Further on, Scott reveals the political hypocrisy that belies these films: "Much as they may fetishize courage and individualism, these movies are above all devoted to the protection of a status quo only tangentially (or tendentiously) related to truth, justice and the American Way. The DC and Marvel superheroes, champions of democracy in the ’40s and ’50s and pop rebels in the ’60s and ’70s, have become, in the 21st century, avatars of reaction."

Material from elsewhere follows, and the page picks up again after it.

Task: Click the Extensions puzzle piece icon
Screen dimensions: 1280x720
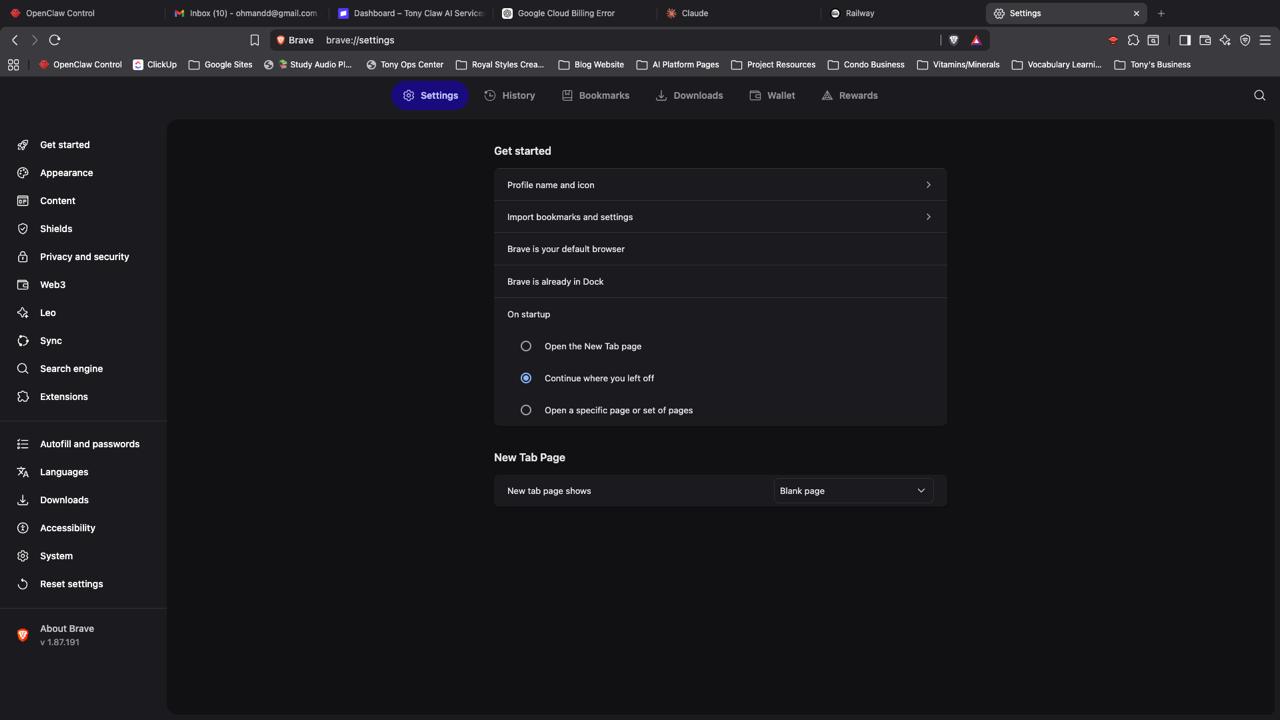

It's no surprise to me, but Dargis also uses her New York Times pulpit to explore the racist and sexist underpinnings of everything from "Superman" to "Batman," which, as she rightfully notes, originated in mythologies from over 50 years ago and which the country seem to still be stuck in today. As she writes, "The world has moved on — there’s an African-American man in the Oval Office, a woman is the secretary of state — but the movie superhero remains stuck in a pre-feminist, pre-civil rights logic that dictates that a bunch of white dudes, as in 'The Avengers,' will save the world for the grateful multiracial, multicultural multitudes. What a bunch of super-nonsense."

If that weren't patriotic enough for you on this Independence Day's eve, Scott goes after the crass corporate bottom line that drives the franchises. "There is something paradoxical about the modern ascendance of the superhero: world domination is what these guys were born to fight, and here they are chasing after it in a fairly literal way," he writes, likening superheroes to "the rise of Hollywood itself."